DÖRDÜNCÜ İKAZ: Ey sersem nefsim! Acaba şu vazife-i ubûdiyyet, neticesiz midir? Ücreti az mıdır ki, sana usanç veriyor? Halbuki bir adam sana birkaç para verse veyahut seni korkutsa, akşama kadar seni çalıştırır ve fütursuz çalışırsın. Acaba bu misafirhane-i dünyada âciz ve fakir kalbine kût ve gınâ ve elbette bir menzilin olan kabrinde gıdâ ve ziyâ ve herhalde mahkemen olan Mahşerde sened ve berat ve ister istemez üstünden geçilecek Sırat Köprüsünde nur ve burak olacak bir namaz, neticesiz midir veyahut ücreti az mıdır! Bir adam sana yüz liralık bir hediye va’detse, yüz gün seni çalıştırır. Hulf-ul va’d edebilir o adama îtimad edersin, fütursuz işlersin.

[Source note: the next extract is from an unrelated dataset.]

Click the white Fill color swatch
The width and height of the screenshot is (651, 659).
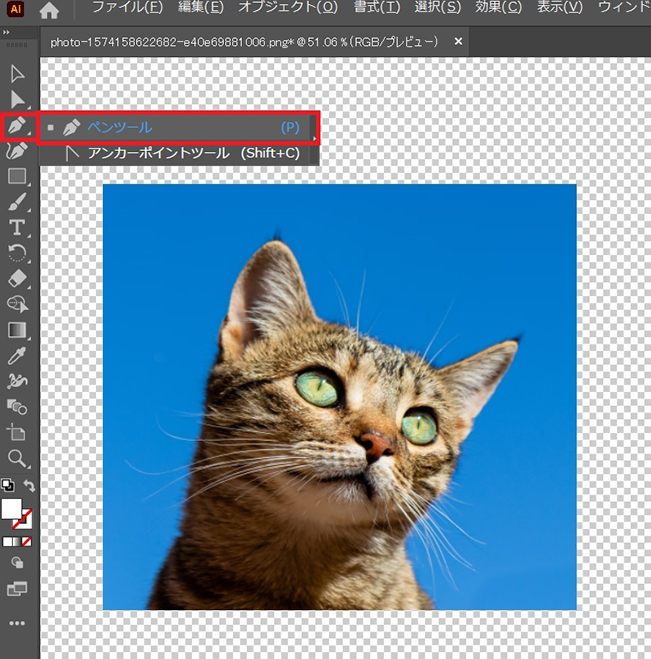pos(12,509)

Acaba hulf-ul va’d hakkında muhal olan bir zât, Cennet gibi bir ücreti ve saadet-i ebediyye gibi bir hediyeyi sana va’d etse, pek az bir zamanda, pek güzel bir vazifede seni istihdam etse; sen hizmet etmezsen veya isteksiz, suhre gibi veya usançla, yarım yamalak hizmetinle Onu va’dinde ittiham ve hediyesini istihfaf etsen, pek şiddetli bir te’dibe ve dehşetli bir tazibe müstehak olacağını düşünmüyor musun! Dünyada hapsin korkusundan en ağır işlerde fütursuz hizmet ettiğin halde; Cehennem gibi bir haps-i ebedînin havfı, en hafif ve lâtif bir hizmet için sana gayret vermiyor mu?

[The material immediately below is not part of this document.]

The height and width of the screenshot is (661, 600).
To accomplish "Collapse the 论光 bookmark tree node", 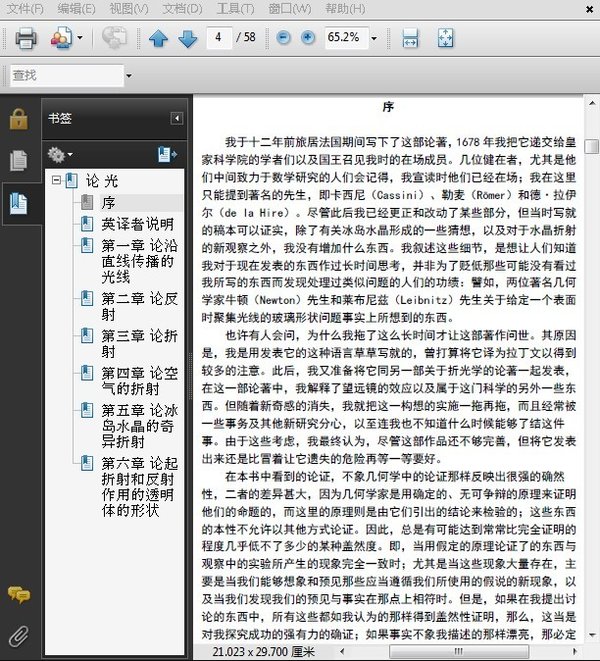I will [58, 181].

BEŞİNCİ İKAZ: Ey dünyaperest-nefsim! Acaba ibâdetteki füturun ve namazdaki kusurun meşâğil-i dünyeviyyenin kesretinden midir veyahut derd-i maişetin meşgalesiyle vakit bulamadığından mıdır! Acaba, sırf dünya için mi yaratılmışsın ki, bütün vaktini ona sarfediyorsun! Sen istidad cihetiyle bütün hayvanatın fevkinde olduğunu ve hayat-ı dünyeviyyenin levâzımatını tedârikte iktidar cihetiyle, bir serçe kuşuna yetişemediğini biliyorsun. Bundan neden anlamıyorsun ki, vazife-i asliyyen hayvan gibi çabalamak değil; belki, hakikî bir insân gibi, hakikî bir hayat-ı dâime için sa’y etmektir. Bununla beraber meşâğil-i dünyeviyye dediğin, çoğu sana ait olmayan ve fuzûli bir sûrette karıştığın ve karıştırdığın malâyâni meşgalelerdir. En elzemini bırakıp, güya binler sene ömrün var gibi en lüzumsuz mâlûmat ile vakit geçiriyorsun.